In an earlier study Professor Nayernia and a team of scientists had previously made spermatagonial cells from the bone marrow of mice, inserted them in the testes of live mice and saw them divide and develop into mature sperm cells.
Nayernia and his team also revealed last year that they had successfully bred seven live mice made from mouse eggs fertilized with sperm cells developed from embryonic mouse stem cells.
Nayernia says the latest experiment has produced very exciting results and suggests the work could be developed even further.
He says the next step will be to get the spermatagonial stem cells to develop into fully mature sperm in the laboratory, a process which could take 3 to 5 years because the nature of such research demands the development be within an ethical and social framework due to the potential applications for fertility treatment in humans.
Nayernia says one of their initial goals will be to find out why the cells stopped at the meiosis stage, the final phase before becoming mature sperm.

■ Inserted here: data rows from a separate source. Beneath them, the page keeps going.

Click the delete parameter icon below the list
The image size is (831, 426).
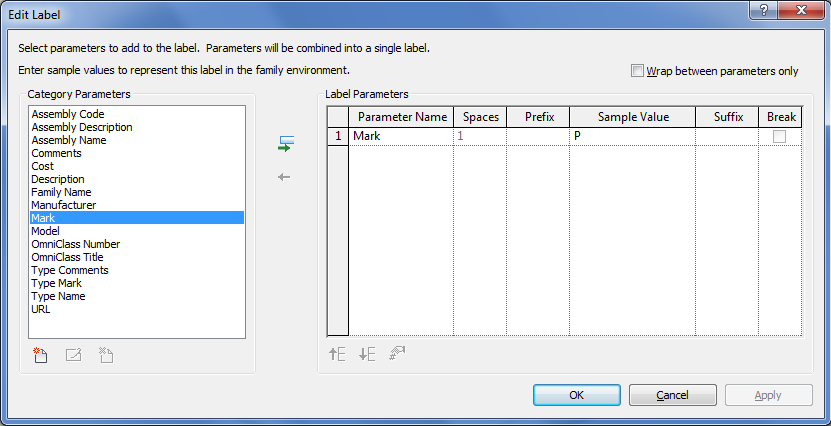pyautogui.click(x=105, y=354)
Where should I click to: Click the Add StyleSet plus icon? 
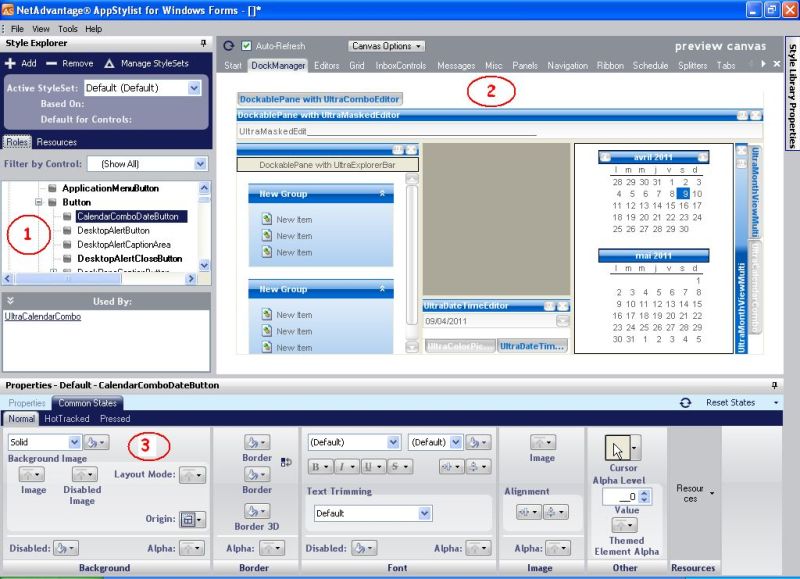(x=10, y=63)
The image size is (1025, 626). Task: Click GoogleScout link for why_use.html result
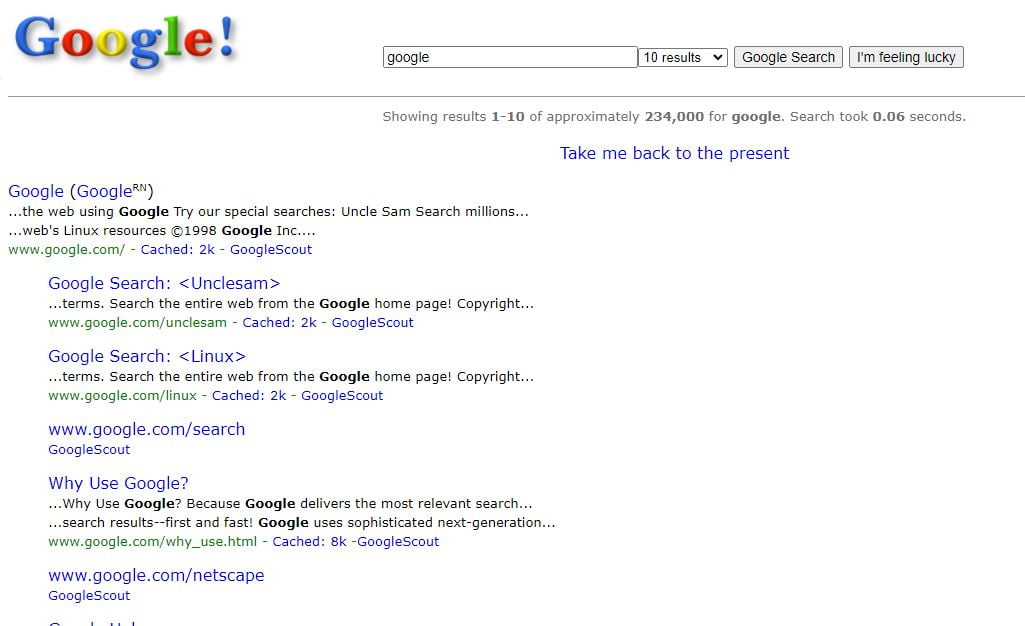tap(398, 542)
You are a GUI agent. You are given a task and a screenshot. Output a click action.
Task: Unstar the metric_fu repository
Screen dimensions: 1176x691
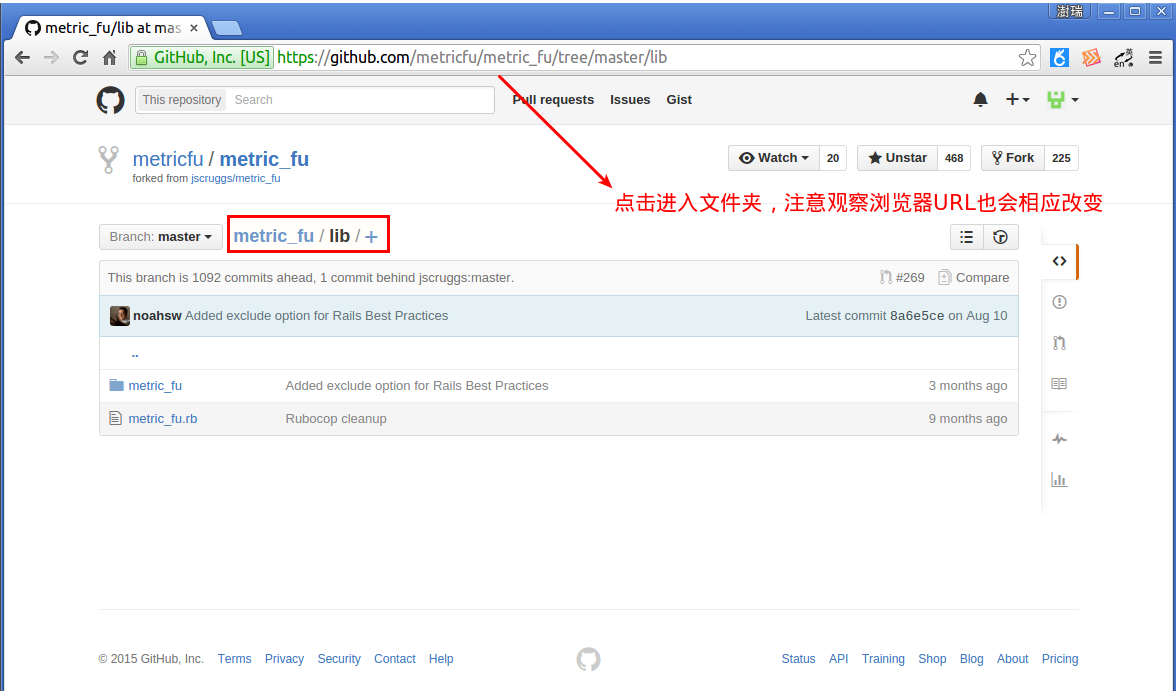[x=896, y=157]
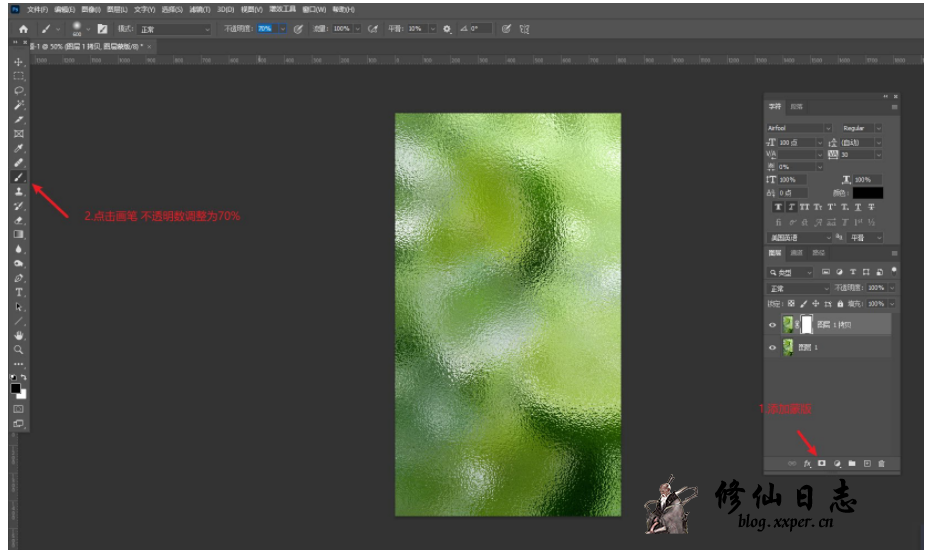Screen dimensions: 932x554
Task: Open the Regular font style dropdown
Action: pyautogui.click(x=861, y=128)
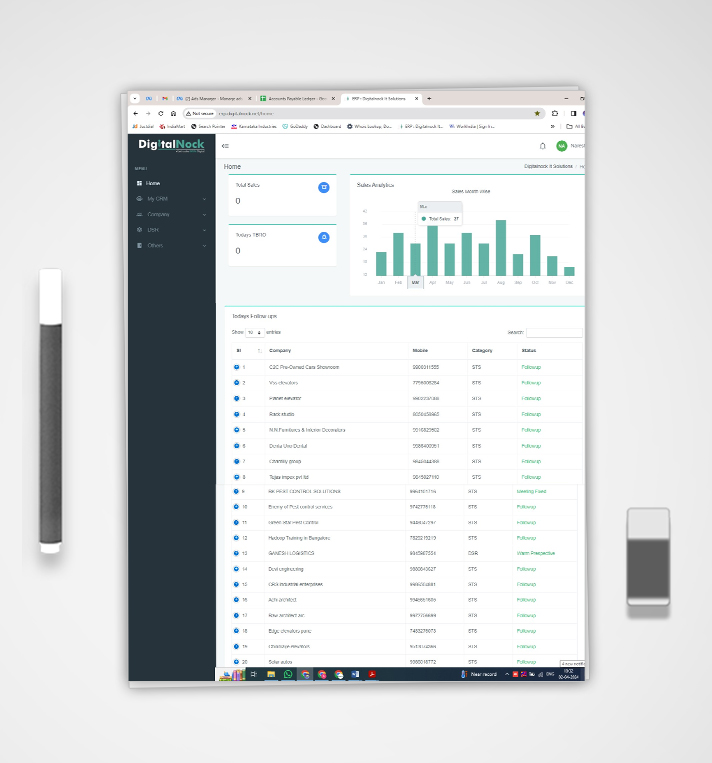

They suspect when this stage occurs in the male testes, another group of cells called "sertoli cells" help to "nurse" the sperm cells through division and maturation and are considering the possibility that they may be able to also produce sertoli cells from stem cells taken from bone marrow.

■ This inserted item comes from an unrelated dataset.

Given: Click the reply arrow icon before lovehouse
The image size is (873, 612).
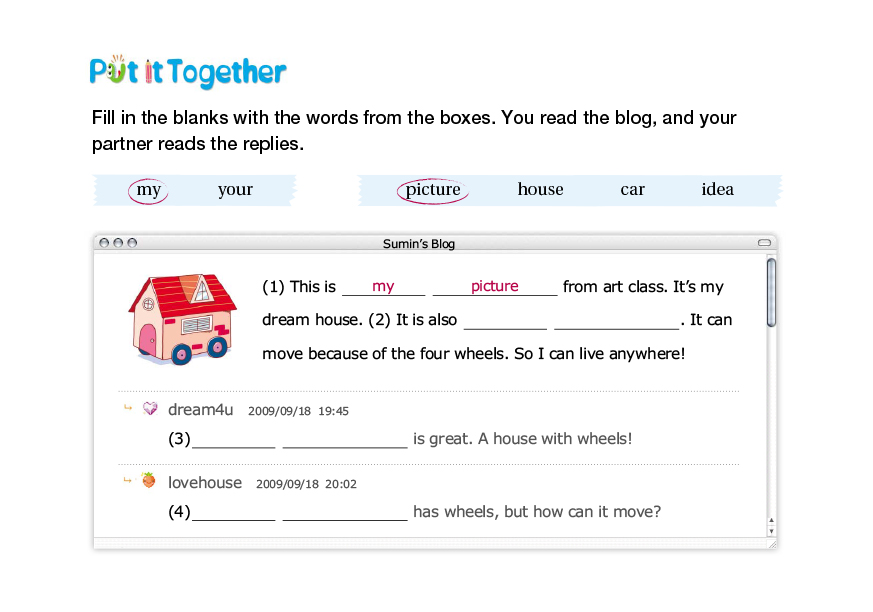Looking at the screenshot, I should 127,481.
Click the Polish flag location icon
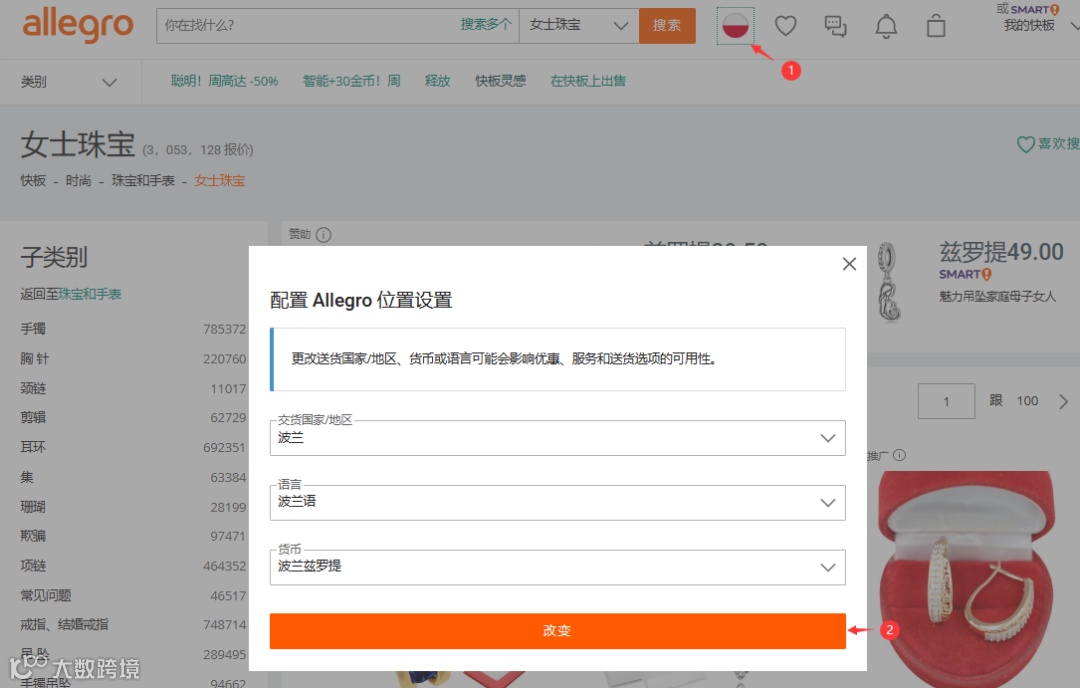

The researchers believe their work could one day lead to new treatments to help infertile men.
The research has been commended by other scientists who say however that there is still a long way to go before sperm cells produced in this way can be shown to fertilize a human egg.
The research also presents a plethora of dilemmas before such human fertility applications can be considered, regarding the possibility of producing female only sperm cells, where a woman could make a baby with another woman and eggs using male genes which could allow homosexual couples to have their own genetic children.
The research also raises questions about the long term genetic effects of creating sperm in this way which could have implications for the health and development of embryos and the children and adults they eventually become.
However the general consensus amongst scientists is that this is unlikely because embryos generally require genetic material from both a male and a female to develop normally.
The British Government apparently intends to outlaw artificial gametes in fertility treatment, and this could affect Professor Nayernia's plans for clinical trials.
The findings are published in the journal Reproduction: Gamete Biology.